Mark Sweney 

$75bn takeover of chip designer Arm by rival Nvidia in jeopardy

US regulators move to block ‘the largest semiconductor chip merger in history’
  
  

Arm building
Arm, which employs 6,500 staff including 3,000 in the UK, has been described as the ‘Switzerland’ of the semiconductor industry. Photograph: Kristoffer Tripplaar/Alamy

The $75bn takeover of Cambridge-based chip designer Arm by its rival Nvidia is in jeopardy after US regulators followed the UK and Europe in moving to block “the largest semiconductor chip merger in history”.

The Federal Trade Commission has sued to stop the takeover of Arm, which has ballooned in value from $40bn to $75bn since the offer was made last September due to a stock market surge in the chip sector, as seemingly almost insurmountable opposition now mounts after regulator action in Europe and the UK.

“The FTC is suing to block the largest semiconductor chip merger in history to prevent a chip conglomerate from stifling the innovation pipeline for next-generation technologies,” said Holly Vedova, bureau of competition director at the FTC. “This proposed deal would distort Arm’s incentives in chip markets and allow the combined firm to unfairly undermine Nvidia’s rivals.”

The FTC, which now poses the biggest threat to scuppering California-based Nvidia’s takeover, said that the lawsuit should send a “strong signal that we will act aggressively to protect our critical infrastructure markets from illegal vertical mergers”.

The US is the latest market to raise concerns about the merger as countries around the world increasingly focus on the ramifications of takeovers that threaten national security and infrastructure firms in the tech industry.

The increasingly severe global shortage of chips – the “brain” within every electronic device in the world, from smartphones and iPads to cars and smart TVs – has increased takeover activity and sharpened the focus of regulators.

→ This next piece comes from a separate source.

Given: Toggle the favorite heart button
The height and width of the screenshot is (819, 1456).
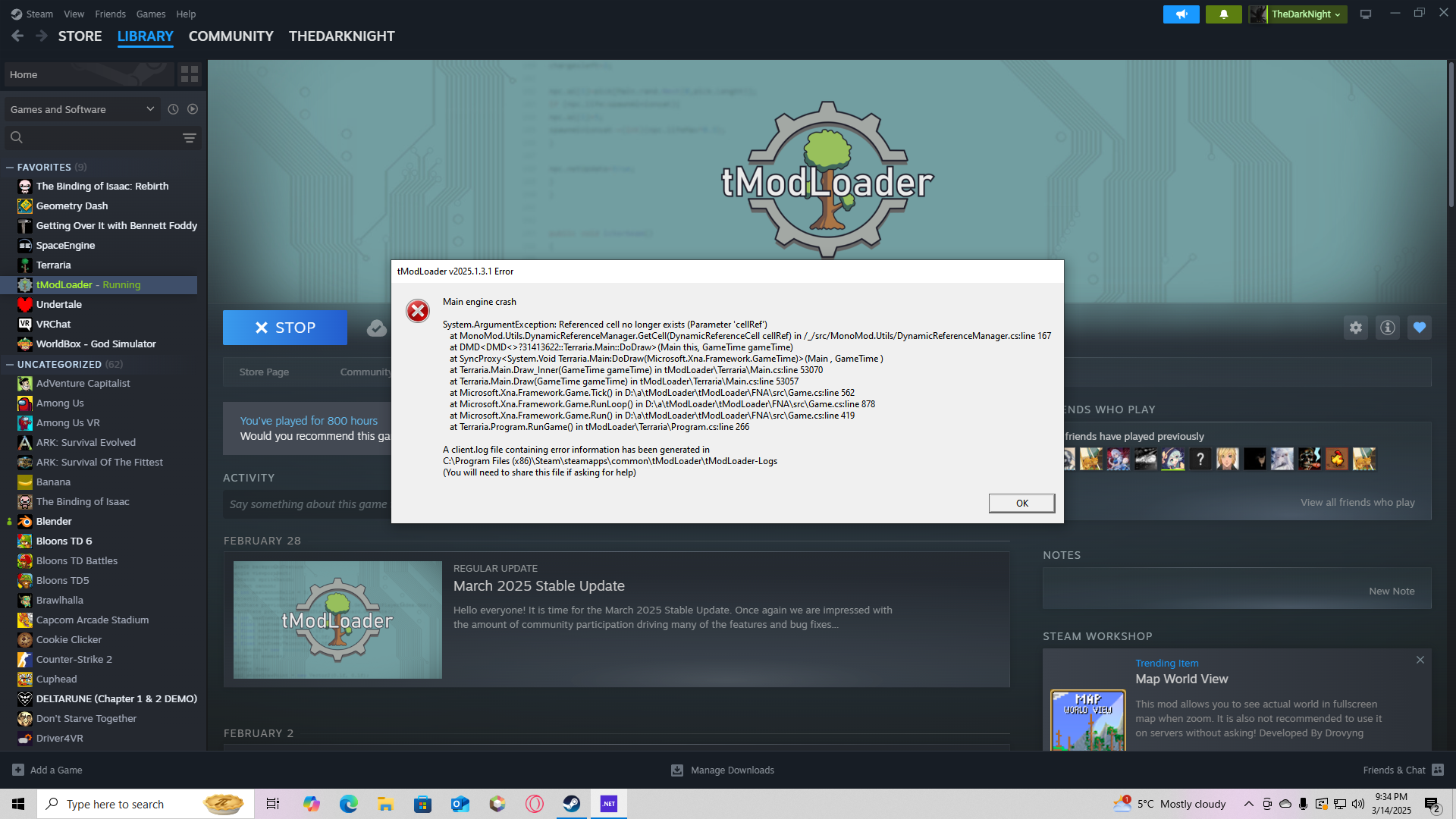Looking at the screenshot, I should tap(1419, 328).
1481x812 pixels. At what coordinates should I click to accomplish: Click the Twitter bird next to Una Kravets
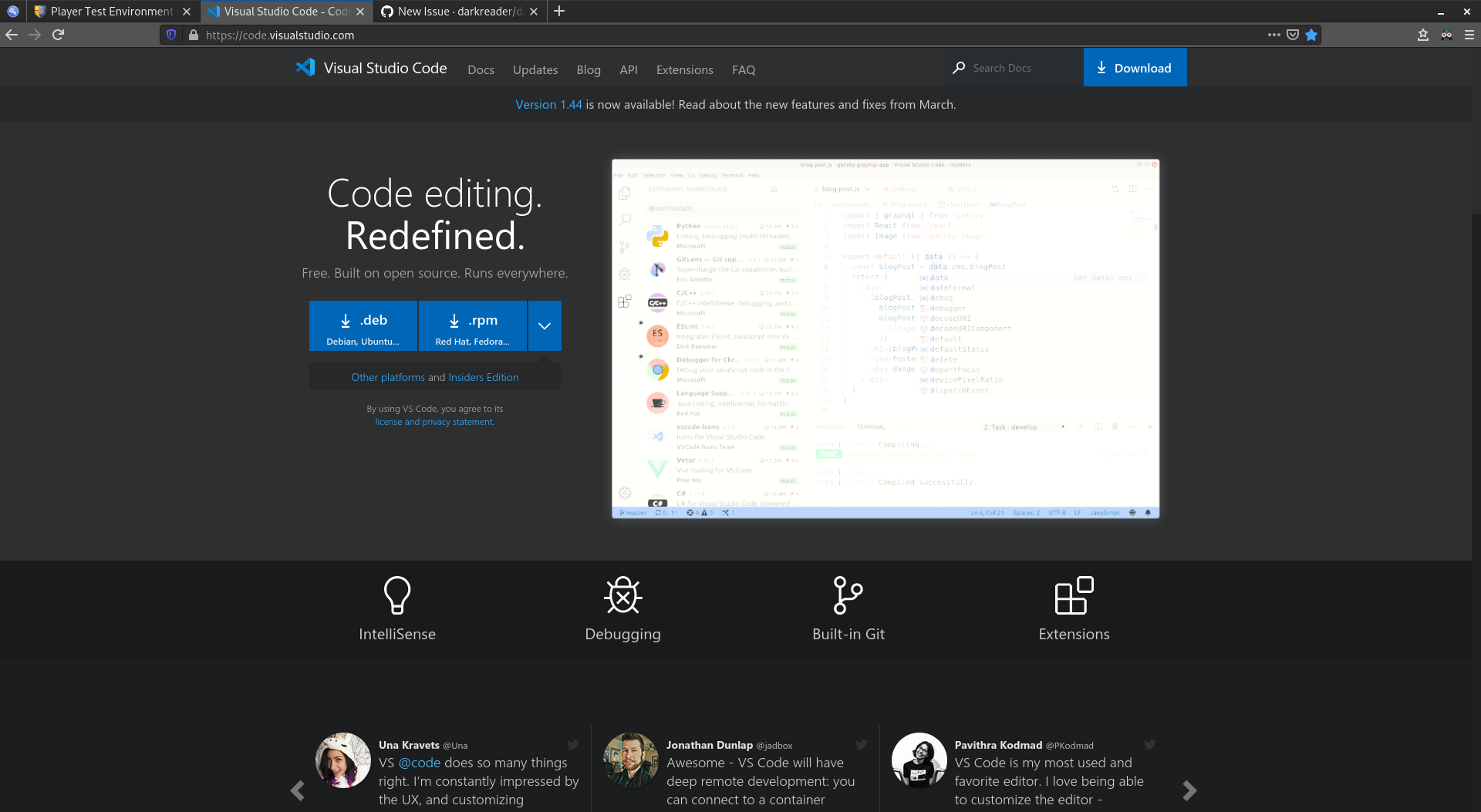click(x=573, y=744)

“The proposed vertical deal would give one of the largest chip companies control over the computing technology and designs that rivals rely on to develop their own competing chips,” the FTC said.

Arm, which employs 6,500 staff, including 3,000 in the UK, has been described as the “Switzerland” of the semiconductor industry, with its designs used by suppliers including rivals of Nvidia.

Arm, whose acquisition by Japanese group SoftBank for $32bn in 2016 raised no regulatory issues, has more than 500 clients who use its designs and compete globally including Apple, Samsung and Qualcomm.

Nvidia, which has pledged not to downsize Arm’s UK operations and to keep its open licensing model, said the deal would “help accelerate Arm and boost competition and innovation, including in the UK”.

The FTC, whose commission voted unanimously to take action and said it had cooperated with competition agencies in the European Union, UK, Japan and South Korea, disagreed. “The proposed merger would give Nvidia the ability and incentive to use its control of this technology to undermine competitors,” said the FTC. “[It would] reduce competition and ultimately result in reduced product quality, reduced innovation, higher prices, and less choice.”

Last month, the UK government ordered an in-depth investigation into Nvidia’s takeover. Nadine Dorries, the digital and culture secretary, said Arm had a “unique place in the global technology supply chain”.

The government’s intervention followed the Competition and Markets Authority’s initial findings in July that the deal raised serious competition concerns, and the regulator’s assessment that no “behavioural remedy” offered by Nvidia would be enough to address them.

Despite the mounting obstacles to the deal, Masayoshi Son, the chief executive of seller SoftBank, said last month that he expected the takeover to eventually be cleared.